Who are “they?” Every Trump voter knows that.
They are all of the Democrats, most of the media and many in the Republican Party. They make up what is known as the Deep State, an exclusive political country club of members not like Trump or us, more obvious than secretive, but nevertheless sinister.
They are people who tolerate elections but obstruct representative government. They are people who have rendered our government and the media, as institutions, hopelessly corrupt.
It is they and their mismanagement of our government and the public discourse, more than any other factor, who were responsible for the election of Donald Trump as president.
And they still don’t get that.
In fact, they are quite willing to destroy the country in order to reverse the 2016 election — ergo, the Mueller investigation, the absurd talk of impeachment, the excessive and constant media bashing, and blocking of the Trump agenda at every level no matter what the merits of the proposal.

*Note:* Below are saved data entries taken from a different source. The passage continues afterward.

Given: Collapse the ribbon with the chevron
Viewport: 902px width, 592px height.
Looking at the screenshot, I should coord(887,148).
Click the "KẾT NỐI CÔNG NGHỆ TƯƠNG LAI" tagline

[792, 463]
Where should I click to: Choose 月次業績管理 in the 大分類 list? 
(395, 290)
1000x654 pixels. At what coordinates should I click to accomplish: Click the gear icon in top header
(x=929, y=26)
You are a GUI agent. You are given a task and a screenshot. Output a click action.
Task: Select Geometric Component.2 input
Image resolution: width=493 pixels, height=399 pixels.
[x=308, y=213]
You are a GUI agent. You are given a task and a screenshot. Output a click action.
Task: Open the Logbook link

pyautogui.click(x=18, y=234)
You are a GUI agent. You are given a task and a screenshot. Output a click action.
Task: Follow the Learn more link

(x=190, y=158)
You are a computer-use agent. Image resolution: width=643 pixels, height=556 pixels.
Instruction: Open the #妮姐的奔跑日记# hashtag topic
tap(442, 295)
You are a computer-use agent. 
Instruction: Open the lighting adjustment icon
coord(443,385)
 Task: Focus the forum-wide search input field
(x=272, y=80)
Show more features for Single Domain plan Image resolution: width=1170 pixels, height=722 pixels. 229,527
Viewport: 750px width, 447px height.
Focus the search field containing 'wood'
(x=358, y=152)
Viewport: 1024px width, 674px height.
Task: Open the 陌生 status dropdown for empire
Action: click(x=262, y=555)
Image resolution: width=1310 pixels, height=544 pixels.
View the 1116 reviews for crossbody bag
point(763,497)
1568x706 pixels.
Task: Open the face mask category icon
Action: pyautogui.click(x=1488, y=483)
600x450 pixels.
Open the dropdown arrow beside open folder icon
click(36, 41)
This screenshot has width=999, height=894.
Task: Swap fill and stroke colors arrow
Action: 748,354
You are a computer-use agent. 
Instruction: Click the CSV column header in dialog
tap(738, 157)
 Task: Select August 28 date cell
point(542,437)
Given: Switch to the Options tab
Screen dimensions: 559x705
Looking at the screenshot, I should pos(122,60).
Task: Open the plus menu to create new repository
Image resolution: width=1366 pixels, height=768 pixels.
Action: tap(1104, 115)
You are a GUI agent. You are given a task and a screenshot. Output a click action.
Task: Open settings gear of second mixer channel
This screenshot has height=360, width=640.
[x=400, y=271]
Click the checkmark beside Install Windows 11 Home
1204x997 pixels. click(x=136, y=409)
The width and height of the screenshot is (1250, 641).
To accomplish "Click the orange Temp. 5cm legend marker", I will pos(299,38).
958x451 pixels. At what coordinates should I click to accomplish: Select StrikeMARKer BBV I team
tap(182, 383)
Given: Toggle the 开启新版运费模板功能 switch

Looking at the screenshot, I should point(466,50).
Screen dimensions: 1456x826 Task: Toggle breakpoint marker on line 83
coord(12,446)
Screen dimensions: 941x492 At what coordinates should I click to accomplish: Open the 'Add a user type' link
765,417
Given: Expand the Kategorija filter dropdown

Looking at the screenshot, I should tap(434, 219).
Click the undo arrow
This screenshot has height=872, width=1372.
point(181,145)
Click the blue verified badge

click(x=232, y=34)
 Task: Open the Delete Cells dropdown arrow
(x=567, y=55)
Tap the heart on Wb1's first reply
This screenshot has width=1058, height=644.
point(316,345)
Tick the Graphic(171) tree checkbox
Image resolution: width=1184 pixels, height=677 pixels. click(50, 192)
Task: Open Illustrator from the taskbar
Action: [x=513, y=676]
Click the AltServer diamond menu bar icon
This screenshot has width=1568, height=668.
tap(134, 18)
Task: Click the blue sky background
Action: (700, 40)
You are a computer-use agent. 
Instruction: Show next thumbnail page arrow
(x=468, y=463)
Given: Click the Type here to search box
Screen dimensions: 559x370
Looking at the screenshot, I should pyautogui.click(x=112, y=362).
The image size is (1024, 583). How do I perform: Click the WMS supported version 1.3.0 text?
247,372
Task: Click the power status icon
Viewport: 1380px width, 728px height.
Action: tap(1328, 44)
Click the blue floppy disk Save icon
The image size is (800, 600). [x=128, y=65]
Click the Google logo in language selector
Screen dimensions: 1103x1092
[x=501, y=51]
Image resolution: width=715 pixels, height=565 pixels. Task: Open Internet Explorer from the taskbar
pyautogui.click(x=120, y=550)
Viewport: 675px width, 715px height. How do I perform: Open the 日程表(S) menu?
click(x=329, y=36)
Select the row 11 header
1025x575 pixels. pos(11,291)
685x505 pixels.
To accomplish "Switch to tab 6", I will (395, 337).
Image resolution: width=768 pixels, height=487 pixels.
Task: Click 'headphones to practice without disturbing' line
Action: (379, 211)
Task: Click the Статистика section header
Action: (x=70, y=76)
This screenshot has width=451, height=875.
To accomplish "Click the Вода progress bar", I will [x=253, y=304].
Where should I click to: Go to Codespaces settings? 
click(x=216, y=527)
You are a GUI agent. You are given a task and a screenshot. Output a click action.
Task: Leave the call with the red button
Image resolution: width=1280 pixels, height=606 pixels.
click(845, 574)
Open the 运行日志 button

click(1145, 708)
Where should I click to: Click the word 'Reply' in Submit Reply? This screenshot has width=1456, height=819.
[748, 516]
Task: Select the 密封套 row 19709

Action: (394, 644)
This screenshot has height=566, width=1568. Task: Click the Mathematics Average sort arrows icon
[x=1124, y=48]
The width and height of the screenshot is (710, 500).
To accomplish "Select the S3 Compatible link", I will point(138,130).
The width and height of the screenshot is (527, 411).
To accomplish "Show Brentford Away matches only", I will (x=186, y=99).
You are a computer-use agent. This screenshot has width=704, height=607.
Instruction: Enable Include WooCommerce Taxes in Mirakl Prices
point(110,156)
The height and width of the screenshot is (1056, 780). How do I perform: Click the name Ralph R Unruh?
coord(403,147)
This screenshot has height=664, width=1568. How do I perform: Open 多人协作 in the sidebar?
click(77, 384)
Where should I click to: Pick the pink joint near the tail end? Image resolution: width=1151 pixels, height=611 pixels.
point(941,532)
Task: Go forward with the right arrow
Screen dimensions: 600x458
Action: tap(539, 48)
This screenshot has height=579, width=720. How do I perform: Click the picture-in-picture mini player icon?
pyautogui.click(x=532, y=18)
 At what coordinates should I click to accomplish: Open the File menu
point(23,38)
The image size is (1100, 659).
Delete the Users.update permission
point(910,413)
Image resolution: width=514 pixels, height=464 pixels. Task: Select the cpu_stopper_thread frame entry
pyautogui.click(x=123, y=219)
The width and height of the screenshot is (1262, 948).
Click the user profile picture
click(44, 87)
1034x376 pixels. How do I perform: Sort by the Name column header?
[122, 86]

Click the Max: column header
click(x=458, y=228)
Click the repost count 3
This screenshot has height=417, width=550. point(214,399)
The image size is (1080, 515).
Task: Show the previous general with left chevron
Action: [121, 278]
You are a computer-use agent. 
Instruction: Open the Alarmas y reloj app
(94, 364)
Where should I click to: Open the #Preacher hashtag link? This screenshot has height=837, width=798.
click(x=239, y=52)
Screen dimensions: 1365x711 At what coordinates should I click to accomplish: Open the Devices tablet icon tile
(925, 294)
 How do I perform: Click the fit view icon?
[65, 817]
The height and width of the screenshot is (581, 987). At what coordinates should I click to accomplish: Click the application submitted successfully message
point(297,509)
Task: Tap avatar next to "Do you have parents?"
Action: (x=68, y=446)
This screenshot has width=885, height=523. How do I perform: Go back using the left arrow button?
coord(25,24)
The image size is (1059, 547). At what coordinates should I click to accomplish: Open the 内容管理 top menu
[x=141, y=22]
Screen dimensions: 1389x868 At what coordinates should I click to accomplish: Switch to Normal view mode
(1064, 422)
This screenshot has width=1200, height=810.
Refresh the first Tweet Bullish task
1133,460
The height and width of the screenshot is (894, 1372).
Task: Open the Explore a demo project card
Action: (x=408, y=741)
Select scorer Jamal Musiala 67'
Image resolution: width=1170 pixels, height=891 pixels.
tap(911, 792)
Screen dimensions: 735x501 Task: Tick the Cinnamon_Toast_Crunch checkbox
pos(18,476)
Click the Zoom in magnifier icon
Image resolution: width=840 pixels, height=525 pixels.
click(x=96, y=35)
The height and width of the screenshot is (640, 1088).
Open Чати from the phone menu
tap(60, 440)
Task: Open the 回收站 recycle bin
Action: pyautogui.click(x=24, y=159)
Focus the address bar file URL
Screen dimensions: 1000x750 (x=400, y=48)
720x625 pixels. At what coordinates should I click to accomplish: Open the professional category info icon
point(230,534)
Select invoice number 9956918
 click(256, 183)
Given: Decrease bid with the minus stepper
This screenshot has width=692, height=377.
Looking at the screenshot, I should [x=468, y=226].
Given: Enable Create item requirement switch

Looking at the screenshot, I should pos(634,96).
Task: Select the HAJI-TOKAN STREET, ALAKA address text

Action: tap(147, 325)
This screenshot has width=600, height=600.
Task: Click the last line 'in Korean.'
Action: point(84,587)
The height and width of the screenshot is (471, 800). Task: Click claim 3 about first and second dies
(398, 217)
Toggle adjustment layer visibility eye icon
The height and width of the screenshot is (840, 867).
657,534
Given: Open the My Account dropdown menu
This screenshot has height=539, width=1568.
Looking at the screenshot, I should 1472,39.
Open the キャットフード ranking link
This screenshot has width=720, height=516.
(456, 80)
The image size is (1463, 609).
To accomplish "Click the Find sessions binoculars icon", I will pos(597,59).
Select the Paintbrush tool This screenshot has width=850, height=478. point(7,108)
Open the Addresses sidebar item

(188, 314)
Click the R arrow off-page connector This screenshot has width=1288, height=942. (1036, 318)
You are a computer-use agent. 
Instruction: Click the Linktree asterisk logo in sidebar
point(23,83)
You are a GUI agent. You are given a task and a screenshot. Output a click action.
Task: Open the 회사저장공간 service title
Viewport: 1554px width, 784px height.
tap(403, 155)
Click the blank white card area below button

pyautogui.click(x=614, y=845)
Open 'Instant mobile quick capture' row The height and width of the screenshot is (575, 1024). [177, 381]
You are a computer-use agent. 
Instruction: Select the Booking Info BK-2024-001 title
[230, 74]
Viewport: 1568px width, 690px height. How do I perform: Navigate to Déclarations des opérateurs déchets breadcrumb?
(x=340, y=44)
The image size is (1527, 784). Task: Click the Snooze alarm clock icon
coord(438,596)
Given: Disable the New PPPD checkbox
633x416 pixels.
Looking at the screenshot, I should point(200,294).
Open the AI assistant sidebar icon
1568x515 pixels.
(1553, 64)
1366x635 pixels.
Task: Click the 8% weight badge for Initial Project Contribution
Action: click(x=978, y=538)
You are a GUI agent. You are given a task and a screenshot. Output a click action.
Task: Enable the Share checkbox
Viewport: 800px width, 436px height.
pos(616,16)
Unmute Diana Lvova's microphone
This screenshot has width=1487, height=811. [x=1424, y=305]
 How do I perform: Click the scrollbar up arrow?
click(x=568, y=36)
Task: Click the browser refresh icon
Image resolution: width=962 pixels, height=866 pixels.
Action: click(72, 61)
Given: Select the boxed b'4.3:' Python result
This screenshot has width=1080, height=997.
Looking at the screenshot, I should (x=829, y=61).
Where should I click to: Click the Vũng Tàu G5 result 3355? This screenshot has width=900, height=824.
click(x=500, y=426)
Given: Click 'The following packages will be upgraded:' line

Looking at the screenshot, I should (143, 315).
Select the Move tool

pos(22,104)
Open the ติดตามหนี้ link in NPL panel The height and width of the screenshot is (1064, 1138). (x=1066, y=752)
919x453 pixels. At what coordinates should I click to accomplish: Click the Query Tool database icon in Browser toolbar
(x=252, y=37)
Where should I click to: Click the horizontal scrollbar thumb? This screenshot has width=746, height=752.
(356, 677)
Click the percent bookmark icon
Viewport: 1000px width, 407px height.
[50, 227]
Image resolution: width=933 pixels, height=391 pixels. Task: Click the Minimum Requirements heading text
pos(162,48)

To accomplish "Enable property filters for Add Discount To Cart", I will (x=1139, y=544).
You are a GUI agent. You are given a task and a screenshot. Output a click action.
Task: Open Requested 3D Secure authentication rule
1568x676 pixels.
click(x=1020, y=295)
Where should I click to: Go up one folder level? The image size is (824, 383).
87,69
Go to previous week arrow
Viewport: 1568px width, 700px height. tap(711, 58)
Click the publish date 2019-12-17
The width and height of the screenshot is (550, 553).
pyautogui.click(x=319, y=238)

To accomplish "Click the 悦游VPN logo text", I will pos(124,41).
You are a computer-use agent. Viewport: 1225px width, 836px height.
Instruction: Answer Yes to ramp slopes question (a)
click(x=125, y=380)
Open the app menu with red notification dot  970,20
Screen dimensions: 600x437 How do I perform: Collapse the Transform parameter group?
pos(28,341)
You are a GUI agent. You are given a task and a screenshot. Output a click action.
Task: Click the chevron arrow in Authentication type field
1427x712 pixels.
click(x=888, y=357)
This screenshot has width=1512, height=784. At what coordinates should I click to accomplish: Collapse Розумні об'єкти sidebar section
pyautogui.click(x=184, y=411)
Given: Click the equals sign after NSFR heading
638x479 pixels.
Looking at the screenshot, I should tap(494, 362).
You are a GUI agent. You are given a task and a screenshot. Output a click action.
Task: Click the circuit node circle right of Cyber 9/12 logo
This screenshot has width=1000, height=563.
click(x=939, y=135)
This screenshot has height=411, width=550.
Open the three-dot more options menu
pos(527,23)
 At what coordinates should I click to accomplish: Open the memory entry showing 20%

It is they who are the extremists.
Trump was elected not based on any single issue, but because Americans believe that we are no longer citizens of a republic; that we are subjects of an elected aristocracy, composed of a self-absorbed and unaccountable permanent political class, which serves international interests at the expense of the American people.
They maintain their authority by an ever-expanding and increasingly intrusive government and use a compliant media to manipulate public opinion in order to maintain the illusion of democracy. The size and pay scales of the federal government now exceeds much of the private sector but is unconstrained by regulation and, ever more frequently, by legality.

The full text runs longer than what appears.